Fewer semi skilled jobs that pay well and don't require good qualifications. Crap schools make it harder to get good qualifications. Jobs that are available are often in service industries which may be less attractive to some of them and don't pay as well as those semi skilled jobs.
The issue with this is that those semi skilled jobs still exist, they are either done abroad link or we import the skilled labour to save employers' training costs link.
We might not make as many fridges as we used to but we still have a power network,a phone network, water, sewage, undersea cabling, a car parts industry, we make furniture, computer parts, spirits, petroleum products, nuclear power, roads, houses, bridges, hospitals, wool, meat, milk, etc, etc which all needs to be itemised, quality controlled, priced, bought, warehoused, transported, perhaps exported, perhaps retailed.

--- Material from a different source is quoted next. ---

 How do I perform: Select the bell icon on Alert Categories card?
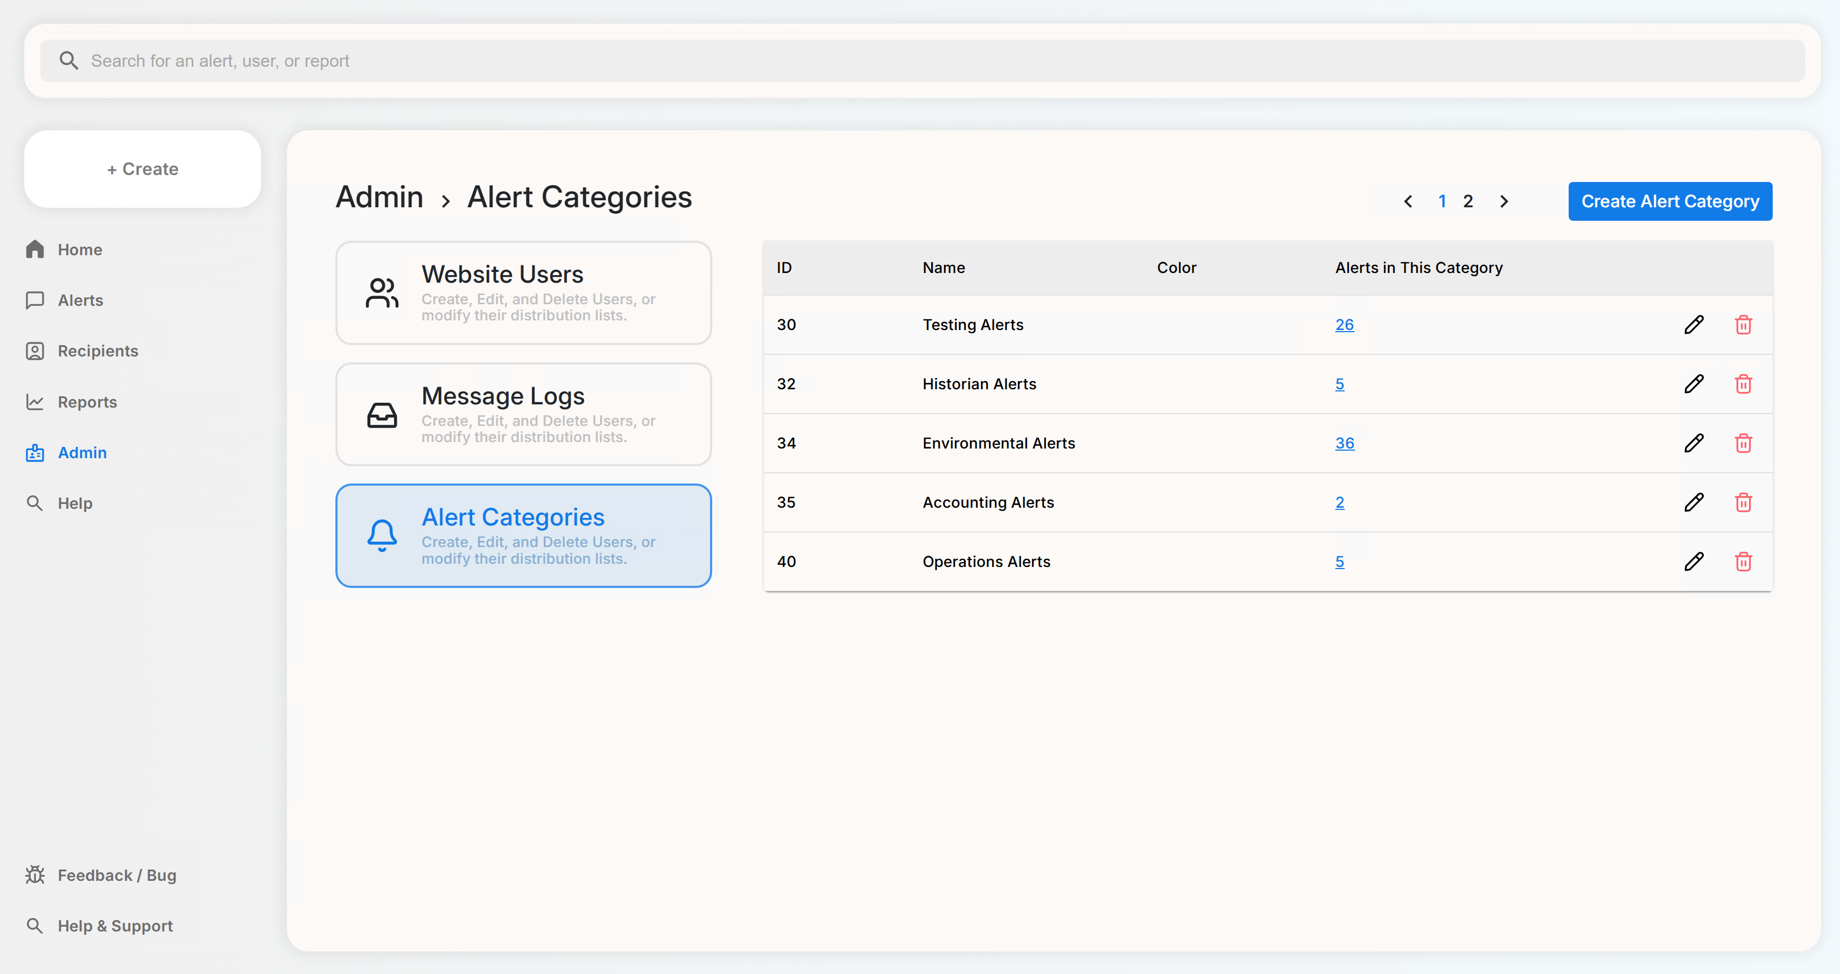[x=381, y=535]
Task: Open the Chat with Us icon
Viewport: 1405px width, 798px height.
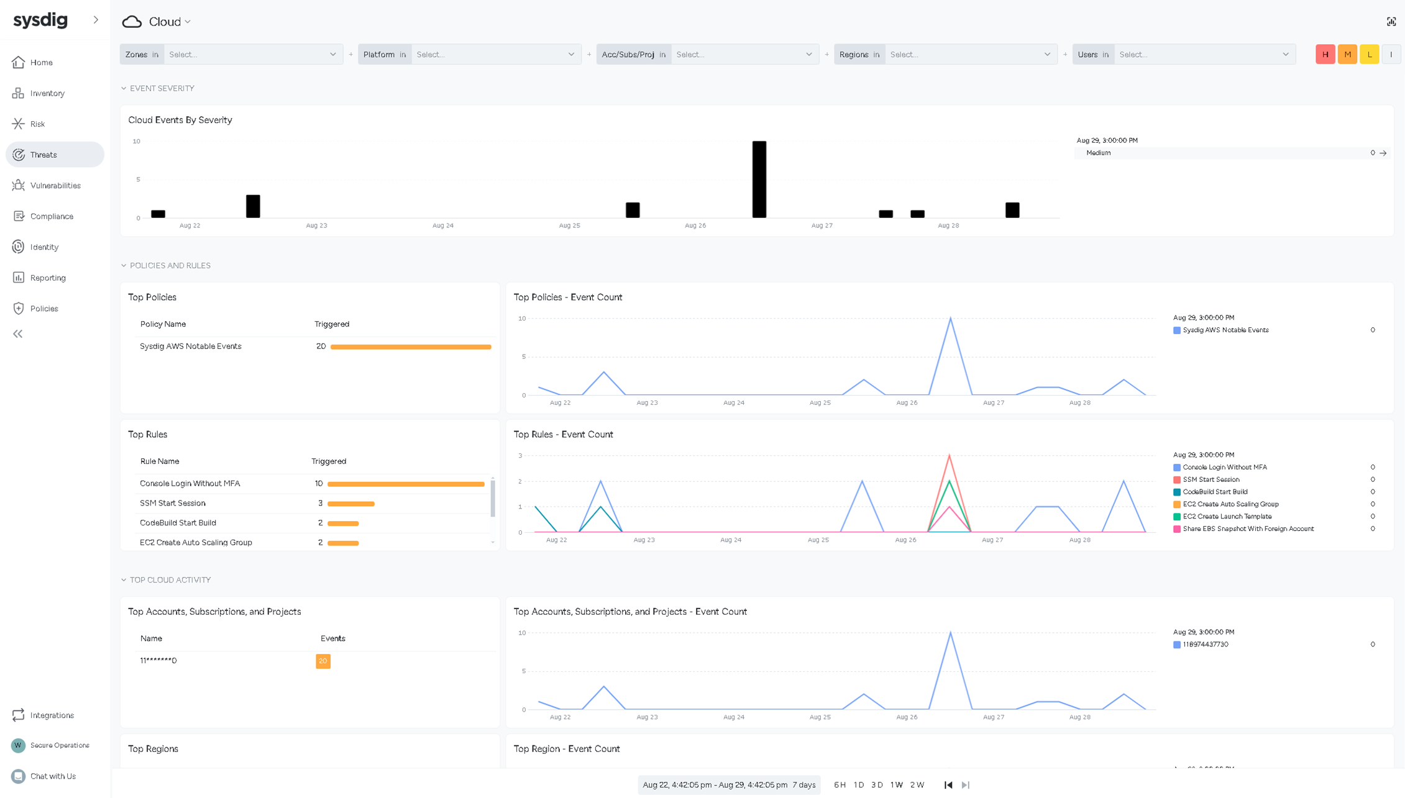Action: point(19,776)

There's a lot of semi skilled work to be done for some massive industries, there's a lot of training that could be carried out, there's even the opportunity to develop people, processes and ideas.

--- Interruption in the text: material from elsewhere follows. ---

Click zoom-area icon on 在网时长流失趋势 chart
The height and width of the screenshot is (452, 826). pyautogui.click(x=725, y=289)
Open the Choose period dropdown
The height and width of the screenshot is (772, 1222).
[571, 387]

I'm only saying this because many posters on this board work in education or human resources (from what posters themselves have said) and I want to make the point that the UK isn't just degree>office, there are lots of fulfilling careers out there and worthwhile jobs to do that have been undervalued by employers because of their ability to offshore work and import ready made talent. As those two examples above show, it has been a deliberate sabotage of UK working conditions in some cases, and as a trade union member I stand against it in all sectors.